** Text **
::::

Identification of single nucleotide variations from RNAseq data

RNA-seq reads were aligned back to the combined Undine and Grosse Fontaine transcriptome assembly using Bowtie [22, 23] and bwa [24, 25]. Bowtie was run with the -k option set to 1 and with the -best option. Bwa was run with -q 15. The sam output was converted to bam and sorted using view and sort functions from the samtools suite [26]. Duplicate reads were removed using the samtools rmdup function as these could be an artifact of the PCR step during the construction of the RNAseq libraries. The bam file was then converted to pileup format using samtool's pileup function and SNVs were identified computationally using VarScan [27]. For the GoldenGate probe set, only SNVs flanked by at least 50 bp of invariant sequence that had a minimum of ten reads corroborating each allele were chosen. There was no tolerance for indels.

To obtain probes appropriate for genotyping with genomic DNA, we screened these 101 bp sequences (the SNVs chosen for the GoldenGate assay plus the 50 invariant bases on both flanks) using BLAT [28] against the fully assembled genomes of four grasses (sorghum, maize, rice, and Brachypodium distachyon) to eliminate sequences that contained splice junctions. Illumina further filtered probes for robustness with respect to the GoldenGate assay. Additional file 3: Table S3, contains the final SNV set and assay details required to order the array.

Single nucleotide variant (SNV) genotyping using the GoldenGate™ and Genome Studio

Genomic DNA from the F1 mapping population and both parents, as well as two doubled haploid M. sinensis (IGR-2011-001 and IGR-2011-002) and their parents (IGR-2011-003 and IGR-2011-004, respectively), were assayed at the Keck Center for Functional Genomics at the University of Illinois using the 1536 SNV GoldenGate array described above, following the manufacturer's protocols. Genotypes were called using Genome Studio (Illumina), which characterizes each genotype according to the signal intensities measured for the alternate nucleotides that define a SNV. Here and below we denote these alternate nucleotides "A" and "B."

For each SNV, Genome Studio clusters signal intensities to define homozygous and heterozygous genotype calls. For a segregating (diploid) SNP, one or two homozygous clusters and one heterozygous cluster are expected, depending on whether or not the SNP is variable in both parents (Figure 2A, C and 2E show clusters observed in biallelic SNPs). In contrast, a SNV that represents a fixed single nucleotide difference between paralogs (i.e., a non-segregating variant at two unlinked loci) is revealed when both parents, and the entire F1 population, form a single "heterozygous" cluster (data not shown). SNVs that are fixed at one locus but segregating at another form two or three clusters as for a conventional diploid SNP, but with skewed signal intensities (Figure 2B, D and 2F). Each SNV cluster was reviewed manually in Genome Studio. SNVs forming more than three clusters were discarded. Two doubled haploid lines and their parents were also genotyped, and used to confirm clustering (Figure 2).

::::

** Records supplied **
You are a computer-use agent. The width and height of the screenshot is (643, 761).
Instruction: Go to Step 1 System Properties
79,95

::::

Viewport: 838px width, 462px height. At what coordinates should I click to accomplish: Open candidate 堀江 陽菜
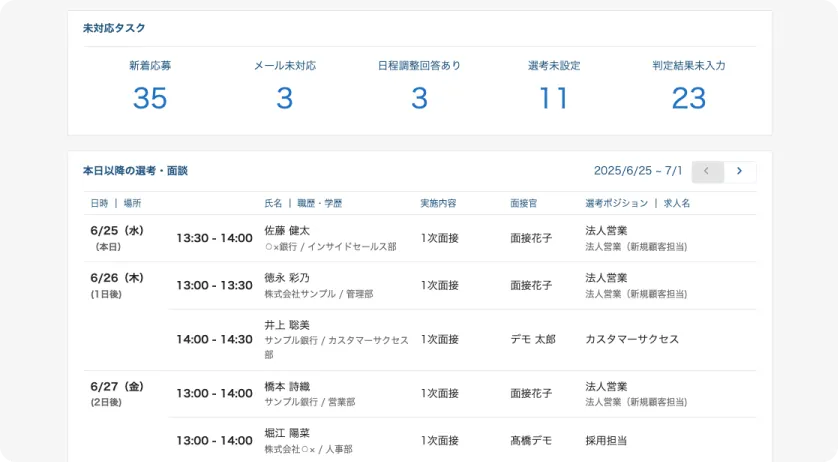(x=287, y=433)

::::

** Required actions **
A. Answer each question from the SNV methods text, one answer per line, marked as the questions are.
(i) What option was bwa run with?
(ii) How long were the sequences screened with BLAT against the four grass genomes?
(iii) What was done with SNVs that formed more than three clusters?
B. Reproduce the passage of the SNV methods text that begins with the words "Identification of single" and ends with "tolerance for indels.".

** Set of answers **
A.
(i) -q 15
(ii) 101 bp
(iii) They were discarded.

B.
Identification of single nucleotide variations from RNAseq data

RNA-seq reads were aligned back to the combined Undine and Grosse Fontaine transcriptome assembly using Bowtie [22, 23] and bwa [24, 25]. Bowtie was run with the -k option set to 1 and with the -best option. Bwa was run with -q 15. The sam output was converted to bam and sorted using view and sort functions from the samtools suite [26]. Duplicate reads were removed using the samtools rmdup function as these could be an artifact of the PCR step during the construction of the RNAseq libraries. The bam file was then converted to pileup format using samtool's pileup function and SNVs were identified computationally using VarScan [27]. For the GoldenGate probe set, only SNVs flanked by at least 50 bp of invariant sequence that had a minimum of ten reads corroborating each allele were chosen. There was no tolerance for indels.